その日は、急に冷たい風が吹いて、昨日より空が少し澄んでいた。道行く人は朝、天気予報のアプリを見ながら羽織物を出して恐る恐る衣替えするタイミングだけど、アパレルショップのスタッフたちは、既にニットやアウターを着ている。代官山駅前、遅番の出勤前にインタビューを受けてくれた彼女も、例に漏れず。今年の新作だという晩秋の装いに身を包んでいた。



ファッションブランド『Little Suzie』の代官山にある旗艦店で働く佐藤千花(以下、チカ)。
大学時代はセレクトショップでアルバイトをしていて、卒業後は日本のアウトドアブランドへ就職。複数の店舗を経験したのちに現在の会社へ移った。働く店やブランドが変わっても、それぞれテイストが異なっていても、会うたびに彼女の印象はそれほど変わらない。服自体はかなり変わるはずなんだけど、チカらしい選択基準が、他の人にはわからない絶妙なラインで、どこかに存在しているんだ、きっと。
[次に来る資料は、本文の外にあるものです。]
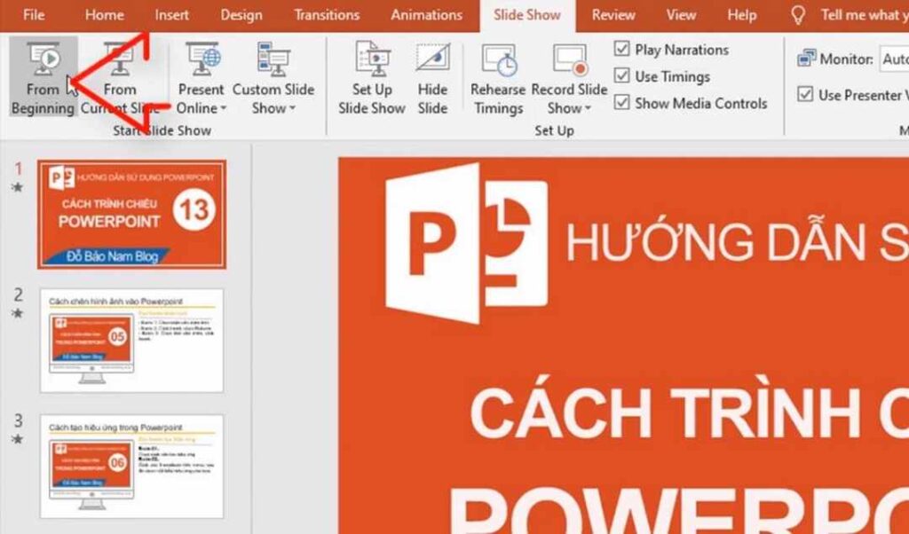
Task: Open the File menu
Action: (33, 14)
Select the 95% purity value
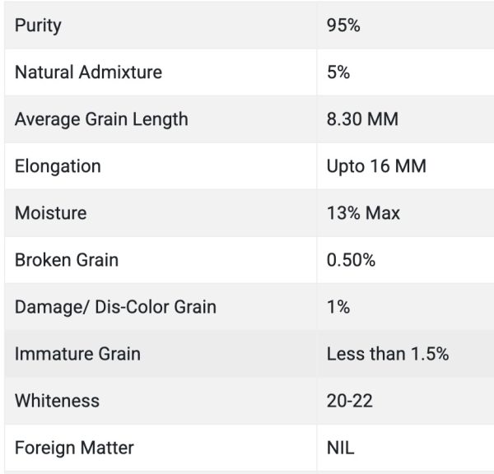494x474 pixels. 343,26
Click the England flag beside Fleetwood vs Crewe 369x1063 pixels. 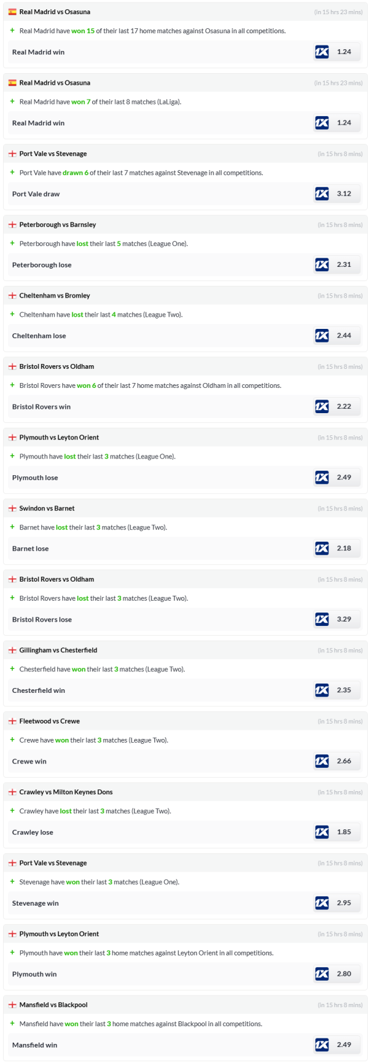12,721
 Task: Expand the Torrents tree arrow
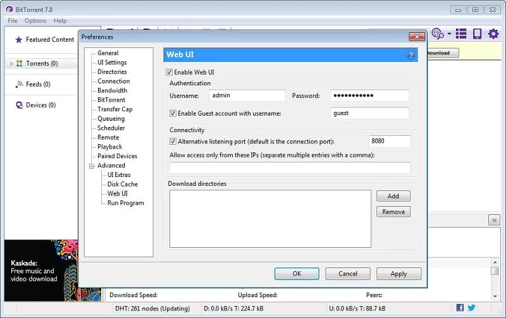pyautogui.click(x=11, y=63)
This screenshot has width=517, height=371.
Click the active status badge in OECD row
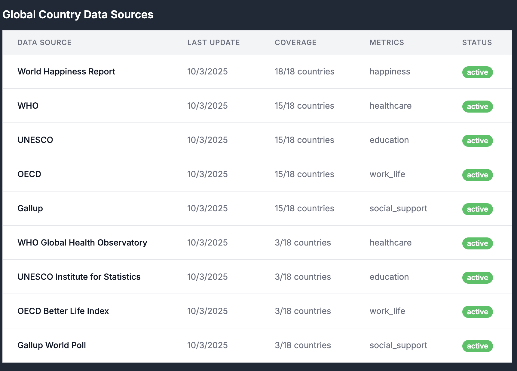(x=477, y=175)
「こうして普通に過ごしていてもさぁ、心躍る瞬間があるじゃない?」

どこか酔っぱらったような飄々とした口調で話しながら、小さなカメラを取り出した。『CONTAX(コンタックス)』のフィルムカメラ、T3。チカが大学生の頃、映像の勉強をしていた頃から愛用しているという。さっき通り過ぎた、なんてことない街の一角にレンズを向ける。心躍る瞬間、それは写真を撮るときはもちろん、ヒトやモノ、彼女が日々体験するすべてのことにおいてもあるようだ。



「私が撮るのは、学生の頃からずっとスナップ写真なんだよね。ヒトとか、モノとか、特定の被写体にフォーカスするんじゃなくて、その瞬間私が見ていた視界をそのまま収めてる。季節があって、天気が変わって、同じ場所でも同じ景色とは限らないし、その瞬間、その場所でしか撮れないものを映したい」

チカにとっての心躍った瞬間、その体験が収められているのが、このカメラ。そのレンズは彼女の視野で、脳裏に描かれた景色がそのままフィルムの中に焼き付いている。

「すべての言動は経験が創ると思ってる」

と語るチカにとって、過去の体験が積み重なってきたカメラは紛れもなく彼女自身を形作る存在の一つといっていい。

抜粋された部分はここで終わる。